# Try it:
Output the records, every one, exactly as given.

Stored data
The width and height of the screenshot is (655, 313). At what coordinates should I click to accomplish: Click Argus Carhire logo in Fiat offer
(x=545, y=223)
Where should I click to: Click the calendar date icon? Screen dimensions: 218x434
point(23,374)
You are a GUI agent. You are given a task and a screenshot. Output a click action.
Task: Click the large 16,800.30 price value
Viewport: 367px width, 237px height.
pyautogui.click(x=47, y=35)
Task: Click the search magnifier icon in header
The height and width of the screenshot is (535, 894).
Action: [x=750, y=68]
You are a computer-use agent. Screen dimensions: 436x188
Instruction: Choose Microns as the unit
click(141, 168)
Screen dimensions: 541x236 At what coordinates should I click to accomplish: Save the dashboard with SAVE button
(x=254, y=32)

# Result below:
The width and height of the screenshot is (655, 313). At what coordinates should I click to accomplish: Click Argus Carhire logo in Fiat offer
(x=545, y=223)
Where should I click to: Click the calendar date icon? Screen dimensions: 218x434
point(23,374)
You are a GUI agent. You are given a task and a screenshot. Output a click action.
Task: Click the large 16,800.30 price value
Viewport: 367px width, 237px height.
pyautogui.click(x=47, y=35)
Task: Click the search magnifier icon in header
The height and width of the screenshot is (535, 894).
Action: [x=750, y=68]
You are a computer-use agent. Screen dimensions: 436x188
Instruction: Choose Microns as the unit
click(141, 168)
Screen dimensions: 541x236 At what coordinates should I click to accomplish: Save the dashboard with SAVE button
(x=254, y=32)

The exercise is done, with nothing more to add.